### WRITTEN EXERCISE
Rewrite everything from the line containing "The width and height of the screenshot is (644, 362)." down to the line containing "[x=220, y=65]", keeping every line in place but raising each coordinate number in the answers by 73.

───── DATA ROWS ─────

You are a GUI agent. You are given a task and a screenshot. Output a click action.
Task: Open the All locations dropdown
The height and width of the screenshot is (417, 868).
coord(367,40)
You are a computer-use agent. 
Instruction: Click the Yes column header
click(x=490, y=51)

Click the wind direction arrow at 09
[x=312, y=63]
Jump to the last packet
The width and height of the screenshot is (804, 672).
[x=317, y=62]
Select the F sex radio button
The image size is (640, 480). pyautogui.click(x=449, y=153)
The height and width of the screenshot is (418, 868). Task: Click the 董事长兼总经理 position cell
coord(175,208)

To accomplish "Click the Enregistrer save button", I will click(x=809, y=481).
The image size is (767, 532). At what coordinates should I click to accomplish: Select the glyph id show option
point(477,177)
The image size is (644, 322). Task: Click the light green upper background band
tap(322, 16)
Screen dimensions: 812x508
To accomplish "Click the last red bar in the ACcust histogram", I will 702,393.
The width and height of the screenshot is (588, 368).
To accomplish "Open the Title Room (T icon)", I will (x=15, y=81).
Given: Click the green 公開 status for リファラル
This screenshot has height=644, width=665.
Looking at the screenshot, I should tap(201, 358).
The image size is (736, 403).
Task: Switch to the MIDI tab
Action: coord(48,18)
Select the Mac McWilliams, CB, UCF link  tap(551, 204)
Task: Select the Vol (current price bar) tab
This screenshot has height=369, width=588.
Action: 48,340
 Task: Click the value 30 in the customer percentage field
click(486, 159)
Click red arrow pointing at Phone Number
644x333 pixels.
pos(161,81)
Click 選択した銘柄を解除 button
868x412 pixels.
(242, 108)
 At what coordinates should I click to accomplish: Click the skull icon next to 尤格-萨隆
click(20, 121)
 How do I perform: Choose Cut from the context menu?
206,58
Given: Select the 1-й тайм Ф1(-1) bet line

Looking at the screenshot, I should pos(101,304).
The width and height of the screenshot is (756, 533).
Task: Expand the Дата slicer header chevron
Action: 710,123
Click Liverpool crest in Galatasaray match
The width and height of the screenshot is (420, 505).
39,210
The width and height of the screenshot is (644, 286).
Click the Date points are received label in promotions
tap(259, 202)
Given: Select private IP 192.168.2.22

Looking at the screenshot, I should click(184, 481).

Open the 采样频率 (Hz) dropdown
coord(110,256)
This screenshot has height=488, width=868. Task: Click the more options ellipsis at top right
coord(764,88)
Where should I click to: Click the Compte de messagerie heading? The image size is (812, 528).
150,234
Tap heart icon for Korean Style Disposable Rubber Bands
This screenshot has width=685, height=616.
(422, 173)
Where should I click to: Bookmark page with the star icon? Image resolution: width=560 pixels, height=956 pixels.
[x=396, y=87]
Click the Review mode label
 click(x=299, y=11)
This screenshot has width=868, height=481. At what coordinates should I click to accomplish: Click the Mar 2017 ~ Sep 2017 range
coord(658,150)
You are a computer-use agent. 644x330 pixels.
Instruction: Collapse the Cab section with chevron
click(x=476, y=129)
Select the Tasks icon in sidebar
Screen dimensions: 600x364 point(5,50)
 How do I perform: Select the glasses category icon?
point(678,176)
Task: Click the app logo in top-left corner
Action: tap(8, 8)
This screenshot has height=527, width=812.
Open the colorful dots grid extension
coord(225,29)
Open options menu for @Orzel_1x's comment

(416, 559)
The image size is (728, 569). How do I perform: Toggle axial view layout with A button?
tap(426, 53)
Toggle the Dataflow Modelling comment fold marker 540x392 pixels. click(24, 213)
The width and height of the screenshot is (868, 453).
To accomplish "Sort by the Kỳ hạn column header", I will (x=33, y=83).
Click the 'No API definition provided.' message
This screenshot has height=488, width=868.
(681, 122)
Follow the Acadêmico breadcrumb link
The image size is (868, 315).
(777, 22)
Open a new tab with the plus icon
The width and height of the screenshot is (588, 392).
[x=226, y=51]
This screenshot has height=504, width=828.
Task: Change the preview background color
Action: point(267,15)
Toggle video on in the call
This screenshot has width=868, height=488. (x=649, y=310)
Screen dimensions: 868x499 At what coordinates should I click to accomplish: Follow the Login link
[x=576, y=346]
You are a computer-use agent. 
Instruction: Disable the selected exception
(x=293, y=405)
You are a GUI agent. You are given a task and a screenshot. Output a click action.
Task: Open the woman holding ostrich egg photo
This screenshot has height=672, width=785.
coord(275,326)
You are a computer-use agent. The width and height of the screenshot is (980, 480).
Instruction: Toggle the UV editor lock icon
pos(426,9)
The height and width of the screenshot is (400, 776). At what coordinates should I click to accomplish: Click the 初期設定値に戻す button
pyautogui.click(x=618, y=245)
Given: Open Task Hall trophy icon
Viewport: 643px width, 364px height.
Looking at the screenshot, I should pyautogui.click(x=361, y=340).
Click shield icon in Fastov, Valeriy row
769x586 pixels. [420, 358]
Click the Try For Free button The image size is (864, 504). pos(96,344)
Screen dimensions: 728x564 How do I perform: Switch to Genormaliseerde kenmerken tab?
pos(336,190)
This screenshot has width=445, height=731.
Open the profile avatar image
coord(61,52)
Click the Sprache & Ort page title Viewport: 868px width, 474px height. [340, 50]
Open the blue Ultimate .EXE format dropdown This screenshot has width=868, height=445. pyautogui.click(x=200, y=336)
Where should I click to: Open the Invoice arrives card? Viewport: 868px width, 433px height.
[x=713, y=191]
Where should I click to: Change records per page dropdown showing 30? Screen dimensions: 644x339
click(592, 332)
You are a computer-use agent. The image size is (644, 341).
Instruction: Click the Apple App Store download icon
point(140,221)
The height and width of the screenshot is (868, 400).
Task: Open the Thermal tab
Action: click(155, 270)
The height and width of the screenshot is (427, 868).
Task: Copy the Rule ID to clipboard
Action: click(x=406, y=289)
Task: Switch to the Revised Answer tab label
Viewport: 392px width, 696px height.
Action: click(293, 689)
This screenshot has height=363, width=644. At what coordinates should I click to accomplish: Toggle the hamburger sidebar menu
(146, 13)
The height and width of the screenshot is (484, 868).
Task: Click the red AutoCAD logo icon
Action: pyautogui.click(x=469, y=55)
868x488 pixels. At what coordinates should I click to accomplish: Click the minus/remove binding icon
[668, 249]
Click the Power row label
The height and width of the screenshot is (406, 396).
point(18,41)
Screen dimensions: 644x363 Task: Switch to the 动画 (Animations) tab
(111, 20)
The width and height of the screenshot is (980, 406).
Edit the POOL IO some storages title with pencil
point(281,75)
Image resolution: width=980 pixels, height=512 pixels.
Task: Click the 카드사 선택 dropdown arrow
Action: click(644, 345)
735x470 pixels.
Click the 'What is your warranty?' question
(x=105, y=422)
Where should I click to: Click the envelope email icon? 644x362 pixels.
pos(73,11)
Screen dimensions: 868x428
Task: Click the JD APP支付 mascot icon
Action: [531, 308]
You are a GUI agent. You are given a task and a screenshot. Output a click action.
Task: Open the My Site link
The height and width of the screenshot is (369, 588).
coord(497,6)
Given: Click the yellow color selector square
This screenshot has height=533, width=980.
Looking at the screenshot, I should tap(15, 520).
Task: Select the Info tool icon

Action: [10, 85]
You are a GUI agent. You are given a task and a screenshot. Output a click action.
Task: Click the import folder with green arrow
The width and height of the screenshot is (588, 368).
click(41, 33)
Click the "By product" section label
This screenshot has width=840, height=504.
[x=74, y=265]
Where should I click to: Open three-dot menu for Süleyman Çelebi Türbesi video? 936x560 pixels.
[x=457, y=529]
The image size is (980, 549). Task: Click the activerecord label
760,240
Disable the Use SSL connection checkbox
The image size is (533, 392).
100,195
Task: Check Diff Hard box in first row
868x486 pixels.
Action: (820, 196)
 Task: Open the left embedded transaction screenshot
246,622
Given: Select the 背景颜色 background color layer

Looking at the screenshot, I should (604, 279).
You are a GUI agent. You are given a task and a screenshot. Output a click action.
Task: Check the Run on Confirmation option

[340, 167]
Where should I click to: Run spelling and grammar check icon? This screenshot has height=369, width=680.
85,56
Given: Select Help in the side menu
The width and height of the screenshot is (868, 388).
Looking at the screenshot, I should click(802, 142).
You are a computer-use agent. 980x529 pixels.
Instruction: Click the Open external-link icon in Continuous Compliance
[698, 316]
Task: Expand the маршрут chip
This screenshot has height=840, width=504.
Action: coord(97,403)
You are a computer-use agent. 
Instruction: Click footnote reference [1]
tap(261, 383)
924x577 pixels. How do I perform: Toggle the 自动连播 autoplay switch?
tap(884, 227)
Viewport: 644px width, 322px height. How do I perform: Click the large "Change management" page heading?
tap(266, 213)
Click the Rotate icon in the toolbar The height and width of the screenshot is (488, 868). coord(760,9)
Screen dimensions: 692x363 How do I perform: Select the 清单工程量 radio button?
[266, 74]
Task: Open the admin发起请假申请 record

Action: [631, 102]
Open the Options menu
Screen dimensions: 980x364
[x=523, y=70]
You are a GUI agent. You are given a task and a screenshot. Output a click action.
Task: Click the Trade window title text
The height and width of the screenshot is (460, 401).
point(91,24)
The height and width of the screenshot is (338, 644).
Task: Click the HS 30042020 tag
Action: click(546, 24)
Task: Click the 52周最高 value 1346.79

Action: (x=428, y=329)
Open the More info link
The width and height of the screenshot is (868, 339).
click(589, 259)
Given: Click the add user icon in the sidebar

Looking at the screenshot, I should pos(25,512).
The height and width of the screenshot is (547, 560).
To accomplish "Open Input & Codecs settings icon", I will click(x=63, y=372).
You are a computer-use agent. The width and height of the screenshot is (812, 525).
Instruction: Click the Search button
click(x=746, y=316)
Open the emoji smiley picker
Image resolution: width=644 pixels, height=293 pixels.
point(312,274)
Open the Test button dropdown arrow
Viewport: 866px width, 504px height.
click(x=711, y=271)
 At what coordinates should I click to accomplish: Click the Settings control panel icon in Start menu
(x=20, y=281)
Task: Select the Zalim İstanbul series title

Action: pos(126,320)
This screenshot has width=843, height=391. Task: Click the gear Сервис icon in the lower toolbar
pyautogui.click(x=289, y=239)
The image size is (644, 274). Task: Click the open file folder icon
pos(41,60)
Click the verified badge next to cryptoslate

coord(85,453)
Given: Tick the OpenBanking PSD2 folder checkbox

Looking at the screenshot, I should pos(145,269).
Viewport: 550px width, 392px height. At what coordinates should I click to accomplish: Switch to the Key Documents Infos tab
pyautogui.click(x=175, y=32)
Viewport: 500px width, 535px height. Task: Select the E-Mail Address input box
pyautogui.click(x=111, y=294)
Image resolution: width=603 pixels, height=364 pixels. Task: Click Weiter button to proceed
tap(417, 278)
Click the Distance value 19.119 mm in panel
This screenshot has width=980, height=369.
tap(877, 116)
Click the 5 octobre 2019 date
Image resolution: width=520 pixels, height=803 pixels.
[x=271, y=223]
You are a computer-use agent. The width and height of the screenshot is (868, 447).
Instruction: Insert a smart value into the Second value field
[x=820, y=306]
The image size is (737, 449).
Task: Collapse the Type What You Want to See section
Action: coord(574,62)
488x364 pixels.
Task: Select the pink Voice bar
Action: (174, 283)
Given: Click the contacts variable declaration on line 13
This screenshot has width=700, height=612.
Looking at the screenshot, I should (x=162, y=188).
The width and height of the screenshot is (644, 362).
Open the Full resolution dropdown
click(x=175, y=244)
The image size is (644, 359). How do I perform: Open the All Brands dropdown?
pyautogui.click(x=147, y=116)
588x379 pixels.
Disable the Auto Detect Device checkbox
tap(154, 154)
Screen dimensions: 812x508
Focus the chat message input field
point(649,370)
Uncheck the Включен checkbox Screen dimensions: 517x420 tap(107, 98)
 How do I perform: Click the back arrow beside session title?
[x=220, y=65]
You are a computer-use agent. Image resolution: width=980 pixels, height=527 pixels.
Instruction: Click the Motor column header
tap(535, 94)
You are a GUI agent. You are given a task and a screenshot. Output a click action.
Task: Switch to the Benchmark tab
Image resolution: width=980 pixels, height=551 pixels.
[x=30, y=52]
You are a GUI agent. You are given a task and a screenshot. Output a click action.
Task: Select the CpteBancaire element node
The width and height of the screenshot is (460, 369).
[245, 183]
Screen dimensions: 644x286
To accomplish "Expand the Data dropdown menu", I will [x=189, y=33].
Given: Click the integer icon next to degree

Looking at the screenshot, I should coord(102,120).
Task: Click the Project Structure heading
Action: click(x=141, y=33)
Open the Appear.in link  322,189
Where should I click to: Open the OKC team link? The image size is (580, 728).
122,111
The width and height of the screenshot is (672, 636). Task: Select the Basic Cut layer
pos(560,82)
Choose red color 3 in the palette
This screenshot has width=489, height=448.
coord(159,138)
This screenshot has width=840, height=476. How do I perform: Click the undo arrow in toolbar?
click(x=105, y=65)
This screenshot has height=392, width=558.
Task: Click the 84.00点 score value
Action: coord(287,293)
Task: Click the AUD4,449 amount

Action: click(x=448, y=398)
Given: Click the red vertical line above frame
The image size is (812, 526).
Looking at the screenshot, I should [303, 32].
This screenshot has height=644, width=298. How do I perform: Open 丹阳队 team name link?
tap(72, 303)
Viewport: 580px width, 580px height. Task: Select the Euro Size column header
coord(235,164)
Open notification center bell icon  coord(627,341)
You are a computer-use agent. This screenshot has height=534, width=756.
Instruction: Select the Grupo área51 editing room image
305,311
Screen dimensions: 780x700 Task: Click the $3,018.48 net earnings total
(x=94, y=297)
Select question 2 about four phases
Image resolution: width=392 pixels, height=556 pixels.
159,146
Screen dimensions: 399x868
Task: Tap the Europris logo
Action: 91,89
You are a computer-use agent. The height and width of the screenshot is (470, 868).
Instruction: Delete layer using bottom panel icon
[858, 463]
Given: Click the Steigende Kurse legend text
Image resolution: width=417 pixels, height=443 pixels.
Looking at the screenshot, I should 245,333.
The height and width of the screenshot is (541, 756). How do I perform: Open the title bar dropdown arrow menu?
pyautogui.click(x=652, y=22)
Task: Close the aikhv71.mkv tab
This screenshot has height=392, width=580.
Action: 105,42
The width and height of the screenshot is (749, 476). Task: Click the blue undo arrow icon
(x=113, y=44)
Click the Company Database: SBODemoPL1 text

─────

### EXERCISE OUTPUT
The width and height of the screenshot is (644, 362).
Open the Full resolution dropdown
click(x=248, y=317)
The image size is (644, 359). How do I perform: Open the All Brands dropdown?
pyautogui.click(x=220, y=189)
588x379 pixels.
Disable the Auto Detect Device checkbox
tap(227, 227)
Screen dimensions: 812x508
Focus the chat message input field
point(722,443)
Uncheck the Включен checkbox Screen dimensions: 517x420 tap(180, 171)
 How do I perform: Click the back arrow beside session title?
[x=293, y=138]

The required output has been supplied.